После Гастингса аборигены этого острова, привыкшие прежде к чужеземным вторжениям, до сегодняшнего дня не видели в своей стране неприятельского лагеря.

Набирая с веками силу, эти островитяне зато сами распространились по миру.

К вечеру тучи над долиной разбрелись, заголубело небо. Солнце садилось в море. Вот блеснул последний луч, последний луч Гарольда. Быстро темнело. В полумраке забелели тонкие туманцы. И возникло поле битвы. Дымно. Душно. Шорохи и стоны.

Как знать, по какой дороге пошли бы отношения России и Англии, не случись битвы при Гастингсе, не умри Гарольд на поле боя. Мало, конечно, поводов предполагать идиллию в этих отношениях в том несвершившемся варианте, а все же мысль человеческая ищет и надеется, а вот если бы, тогда бы!

Смех и шепот зашевелили кусты Сенлака — две девочки забрели в развалины. Они, наверно, были ученицами школы, выросшей здесь на холме. Вспыхнул фонарь у входа в ресторан, построенный невдалеке от развалин на том месте, где монахи аббатства некогда раздавали подаяния нищим и паломникам. Вспыхнул фонарь и рассеялись все мои видения. Ресторан называется «Отдых пилигримов». Моторизованные пилигримы и впрямь любят это место — возвращаясь вечером с пляжей Гастингса, удобно завернуть сюда на ужин. И романтичное место. Весьма.

Прошла неделя — настало воскресенье. И снова утреннее цоканье копыт: тот же всадник на той же лошади удалялся в сторону Риджент-парка. Несколько месяцев по воскресеньям провожала я его незамеченная. Но однажды лошадь взбрыкнула прямо перед моими окнами, всадник повозился с нею, успокоил, поднял голову, увидел меня в окне. Взгляды встретились. Я махнула ему рукой — он ответил. С тех пор это повторялось каждое воскресенье.

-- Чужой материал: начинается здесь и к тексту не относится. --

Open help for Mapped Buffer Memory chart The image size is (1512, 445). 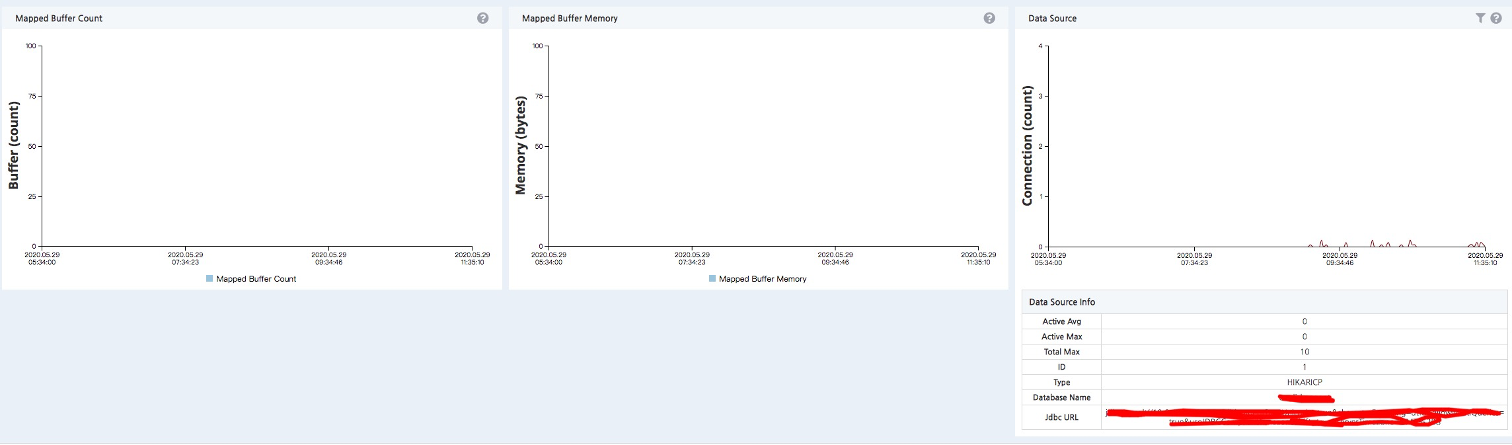pyautogui.click(x=989, y=19)
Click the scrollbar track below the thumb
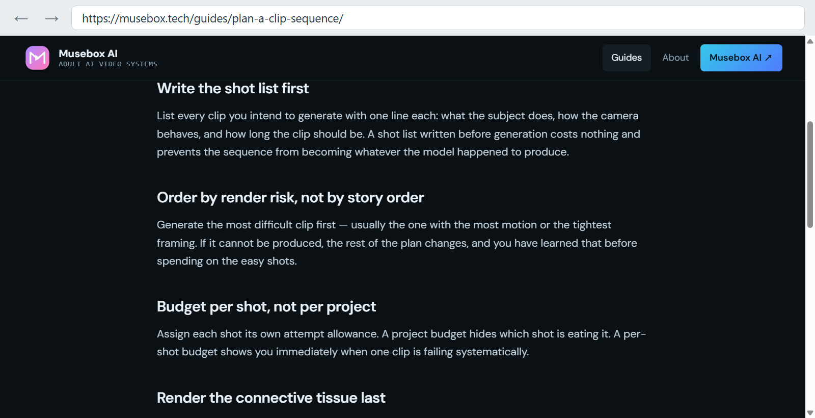 [x=810, y=316]
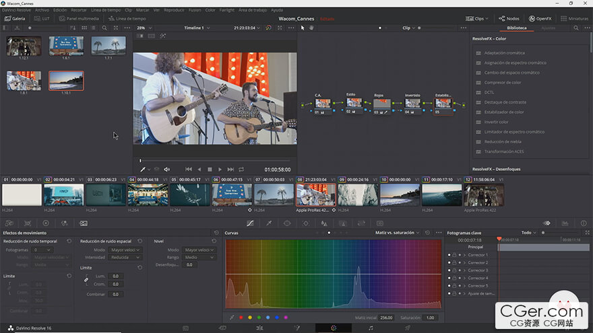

Невинное приключение заметно украсило мою лондонскую жизнь. И не то чтобы жаловалась я на отсутствие дел и забот — их было сверх меры, и не то чтобы одинока была я здесь, но к естественной и непроходящей тоске по дому, по своей жизни там, примешивалось ощущение некой пустоты внутри, некой незанятости души. Впрочем, ностальгия — предмет разговора совсем другого рассказа, и я упомянула о ней здесь лишь в связи с появлением всадника.

Конный спорт, как известно, прерогатива этой страны, а посему, что бы я ни придумывала, мне было достоверно известно одно: в Лондоне каждый член какого-либо клуба верховой езды, каждый умеющий управлять конем может взять его напрокат на час, два или более. В парках встречаешь не только одиноких наездников или пары, но и целые семьи: отец, мать, все дети — самая маленькая трясется позади всей кавалькады на пони. Удовольствие дорогое, но, судя по количеству наездников, настолько большое, что и денег не жаль.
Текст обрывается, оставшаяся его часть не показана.